WHAT YOU HAVE TO DO: Return every entry below without altering a word.

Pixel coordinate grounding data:

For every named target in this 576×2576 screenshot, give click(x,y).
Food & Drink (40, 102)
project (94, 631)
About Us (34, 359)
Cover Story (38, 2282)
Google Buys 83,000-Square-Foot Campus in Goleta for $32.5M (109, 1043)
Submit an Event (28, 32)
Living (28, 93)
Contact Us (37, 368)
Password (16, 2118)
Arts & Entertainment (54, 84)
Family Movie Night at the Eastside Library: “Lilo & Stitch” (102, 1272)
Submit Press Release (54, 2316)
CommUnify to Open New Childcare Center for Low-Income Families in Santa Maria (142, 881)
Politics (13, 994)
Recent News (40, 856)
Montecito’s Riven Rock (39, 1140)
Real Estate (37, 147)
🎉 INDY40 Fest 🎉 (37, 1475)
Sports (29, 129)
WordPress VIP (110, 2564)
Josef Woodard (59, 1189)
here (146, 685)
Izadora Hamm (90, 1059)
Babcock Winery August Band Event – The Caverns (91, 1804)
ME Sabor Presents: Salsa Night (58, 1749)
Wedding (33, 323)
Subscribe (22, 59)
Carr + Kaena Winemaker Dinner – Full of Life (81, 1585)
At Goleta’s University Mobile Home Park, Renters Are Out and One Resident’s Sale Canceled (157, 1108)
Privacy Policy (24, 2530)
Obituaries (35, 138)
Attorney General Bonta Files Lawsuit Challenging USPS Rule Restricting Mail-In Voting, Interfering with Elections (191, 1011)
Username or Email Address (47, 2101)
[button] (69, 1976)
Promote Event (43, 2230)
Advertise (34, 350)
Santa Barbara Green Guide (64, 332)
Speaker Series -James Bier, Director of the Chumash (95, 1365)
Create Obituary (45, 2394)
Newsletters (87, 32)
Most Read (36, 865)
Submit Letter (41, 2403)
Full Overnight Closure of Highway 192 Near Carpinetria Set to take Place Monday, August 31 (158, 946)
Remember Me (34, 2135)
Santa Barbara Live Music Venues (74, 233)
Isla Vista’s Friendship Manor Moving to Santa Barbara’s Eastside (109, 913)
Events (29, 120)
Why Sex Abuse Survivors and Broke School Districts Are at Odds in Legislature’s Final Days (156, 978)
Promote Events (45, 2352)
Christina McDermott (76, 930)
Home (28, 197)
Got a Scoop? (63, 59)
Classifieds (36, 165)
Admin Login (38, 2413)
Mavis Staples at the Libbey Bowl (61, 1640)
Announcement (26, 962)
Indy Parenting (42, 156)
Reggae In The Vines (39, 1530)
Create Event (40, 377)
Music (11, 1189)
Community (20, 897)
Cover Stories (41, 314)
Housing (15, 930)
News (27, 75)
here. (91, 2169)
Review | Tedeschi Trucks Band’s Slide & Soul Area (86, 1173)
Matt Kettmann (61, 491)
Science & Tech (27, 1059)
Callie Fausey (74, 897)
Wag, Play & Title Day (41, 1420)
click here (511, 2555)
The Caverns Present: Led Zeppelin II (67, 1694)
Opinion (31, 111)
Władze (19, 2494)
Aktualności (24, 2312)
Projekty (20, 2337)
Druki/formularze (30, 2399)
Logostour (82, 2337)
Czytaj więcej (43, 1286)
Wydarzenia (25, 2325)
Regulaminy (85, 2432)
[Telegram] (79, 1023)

SOLUTION TO THIS TASK:
For every named target in this 576×2576 screenshot, give click(x,y).
Food & Drink (40, 102)
project (94, 631)
About Us (34, 359)
Cover Story (38, 2282)
Google Buys 83,000-Square-Foot Campus in Goleta for $32.5M (109, 1043)
Submit an Event (28, 32)
Living (28, 93)
Contact Us (37, 368)
Password (16, 2118)
Arts & Entertainment (54, 84)
Family Movie Night at the Eastside Library: “Lilo & Stitch” (102, 1272)
Submit Press Release (54, 2316)
CommUnify to Open New Childcare Center for Low-Income Families in Santa Maria (142, 881)
Politics (13, 994)
Recent News (40, 856)
Montecito’s Riven Rock (39, 1140)
Real Estate (37, 147)
🎉 INDY40 Fest 🎉 (37, 1475)
Sports (29, 129)
WordPress VIP (110, 2564)
Josef Woodard (59, 1189)
here (146, 685)
Izadora Hamm (90, 1059)
Babcock Winery August Band Event – The Caverns (91, 1804)
ME Sabor Presents: Salsa Night (58, 1749)
Wedding (33, 323)
Subscribe (22, 59)
Carr + Kaena Winemaker Dinner – Full of Life (81, 1585)
At Goleta’s University Mobile Home Park, Renters Are Out and One Resident’s Sale Canceled (157, 1108)
Privacy Policy (24, 2530)
Obituaries (35, 138)
Attorney General Bonta Files Lawsuit Challenging USPS Rule Restricting Mail-In Voting, Interfering with Elections (191, 1011)
Username or Email Address (47, 2101)
[button] (69, 1976)
Promote Event (43, 2230)
Advertise (34, 350)
Santa Barbara Green Guide (64, 332)
Speaker Series -James Bier, Director of the Chumash (95, 1365)
Create Obituary (45, 2394)
Newsletters (87, 32)
Most Read (36, 865)
Submit Letter (41, 2403)
Full Overnight Closure of Highway 192 Near Carpinetria Set to take Place Monday, August 31 (158, 946)
Remember Me (34, 2135)
Santa Barbara Live Music Venues (74, 233)
Isla Vista’s Friendship Manor Moving to Santa Barbara’s Eastside (109, 913)
Events (29, 120)
Why Sex Abuse Survivors and Broke School Districts Are at Odds in Legislature’s Final Days (156, 978)
Promote Events (45, 2352)
Christina McDermott (76, 930)
Home (28, 197)
Got a Scoop? (63, 59)
Classifieds (36, 165)
Admin Login (38, 2413)
Mavis Staples at the Libbey Bowl (61, 1640)
Announcement (26, 962)
Indy Parenting (42, 156)
Reggae In The Vines (39, 1530)
Create Event (40, 377)
Music (11, 1189)
Community (20, 897)
Cover Stories (41, 314)
Housing (15, 930)
News (27, 75)
here. (91, 2169)
Review | Tedeschi Trucks Band’s Slide & Soul Area (86, 1173)
Matt Kettmann (61, 491)
Science & Tech (27, 1059)
Callie Fausey (74, 897)
Wag, Play & Title Day (41, 1420)
click here (511, 2555)
The Caverns Present: Led Zeppelin II (67, 1694)
Opinion (31, 111)
Władze (19, 2494)
Aktualności (24, 2312)
Projekty (20, 2337)
Druki/formularze (30, 2399)
Logostour (82, 2337)
Czytaj więcej (43, 1286)
Wydarzenia (25, 2325)
Regulaminy (85, 2432)
[Telegram] (79, 1023)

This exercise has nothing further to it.